The Complex Relationship Between Sleep, Depression & Anxiety
- The Timothy Center
- Jun 26, 2020
- 2 min read
By: The National Sleep Foundation

Excessive sleepiness not only affects your physical health, it has a big impact on your mental health as well. When you don’t get the 7-9 hours of quality sleep you need, it can heavily influence your outlook on life, energy level, motivation, and emotions.
If you’re feeling low, you may not realize that lack of sleep is the culprit. But even small levels of sleep deprivation over time can chip away at your happiness. You might see that you’re less enthusiastic, more irritable, or even have some of the symptoms of clinical depression, such as feeling persistently sad or empty. All these alterations to your mood can affect not only your individual mental health, but your relationships and family dynamics as well.
The link between sleep and mood has been seen over and over by researchers and doctors. For example, people with insomnia have greater levels of depression and anxiety than those who sleep normally.

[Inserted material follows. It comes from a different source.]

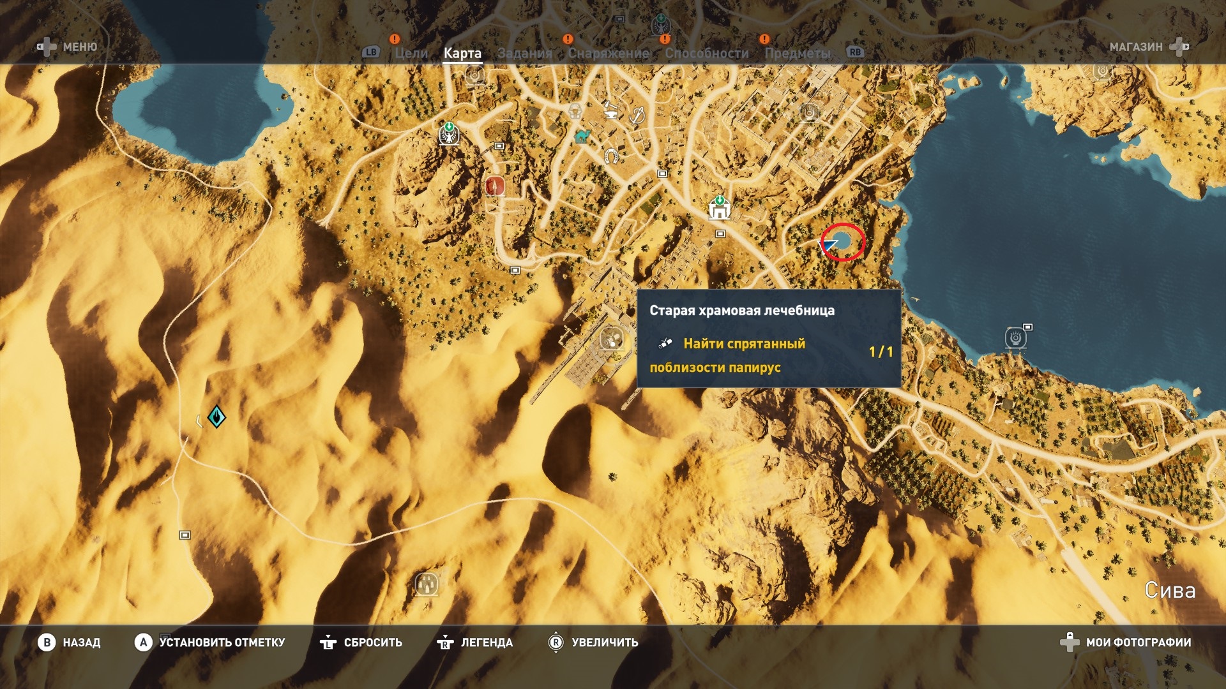Select the weaver needle shop icon

coord(637,115)
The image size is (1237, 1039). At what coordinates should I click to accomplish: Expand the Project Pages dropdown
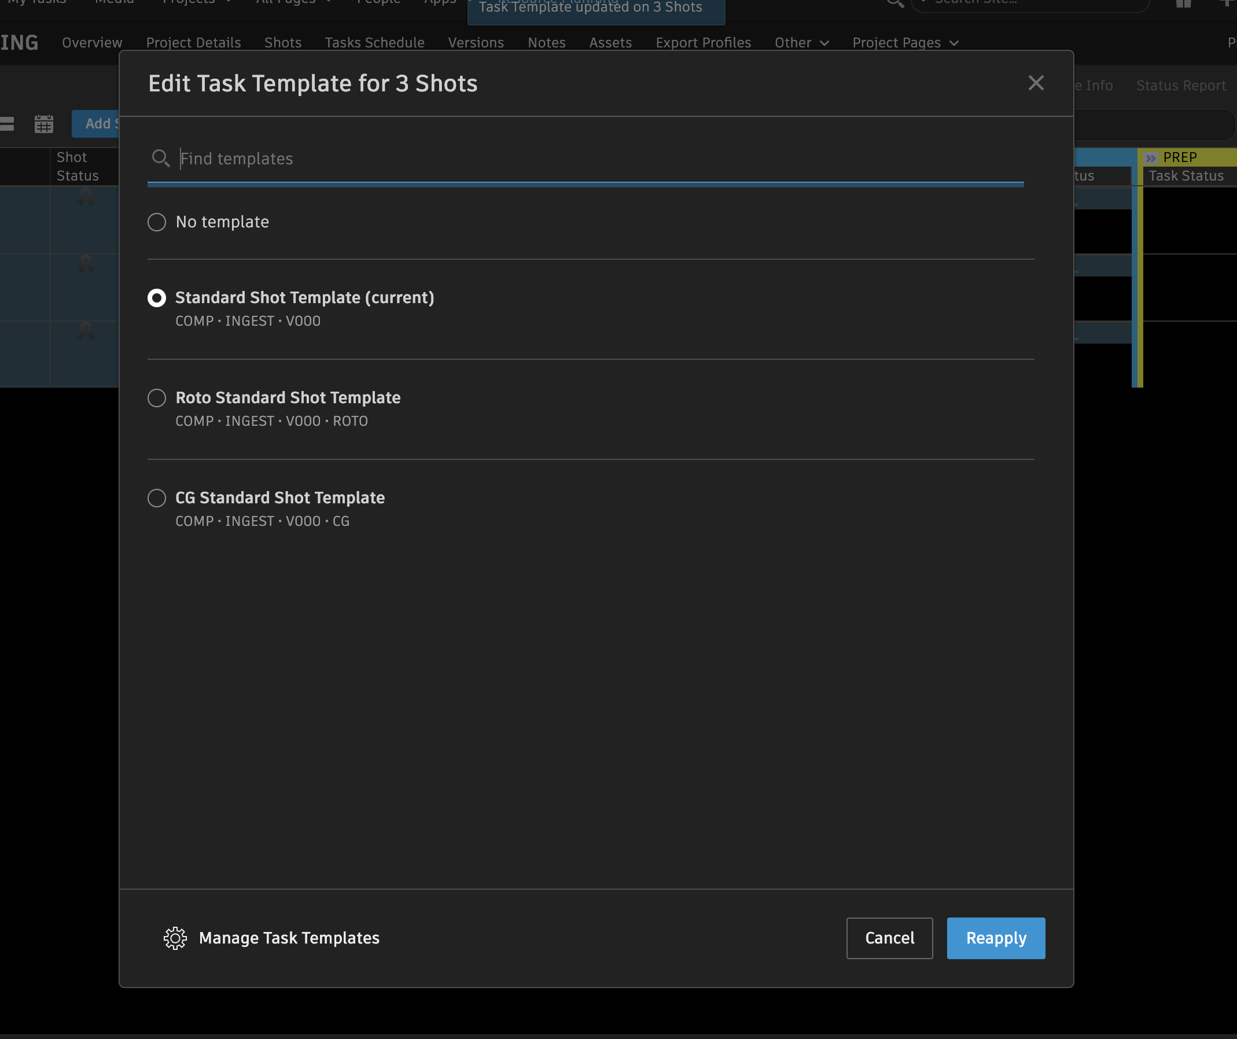tap(905, 43)
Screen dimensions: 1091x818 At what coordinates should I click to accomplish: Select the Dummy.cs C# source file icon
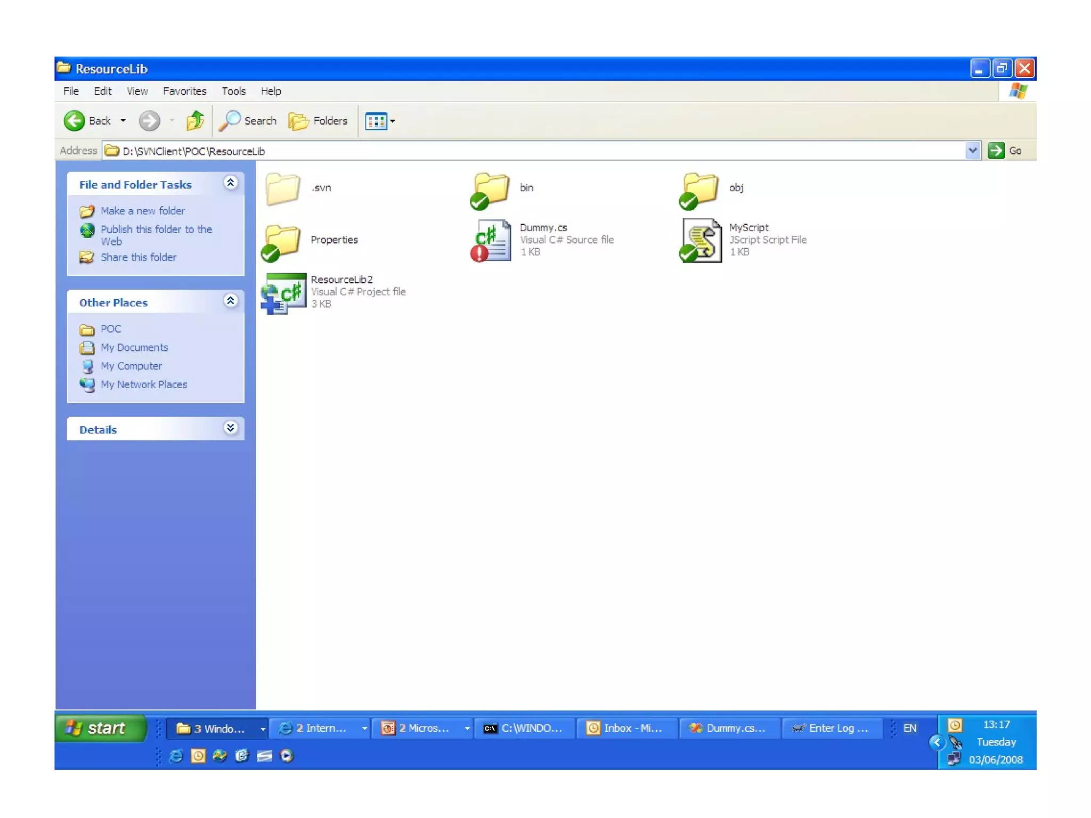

They are 10 times as likely to have clinical depression and 17 times as likely to have clinical anxiety. The more a person experiences insomnia and the more frequently they wake at night as a result, the higher the chances of developing depression.
Obstructive sleep apnea, a condition in which a person wakes frequently and very briefly throughout the night, is linked to depression as well. In one study of nearly 19,000 people, those with obstructive sleep apnea were five times as likely to suffer from clinical depression. Researchers believe this is because when sleep is disrupted over and over, it can alter brain activity and neurochemicals that affect a person’s mood and thinking.
The relationship between sleep and mood is complex, because disrupted sleep can lead to emotional changes, clinical depression or anxiety (as well as other psychiatric conditions), but these conditions can also compound or further disrupt sleep. In fact, altered sleep patterns are a hallmark of many mental health issues. If you find yourself sleeping too little or too much on a regular basis, it’s important to bring this up with your doctor so the two of you can look at your total physical and mental health picture and decide if further tests or a treatment plan is necessary.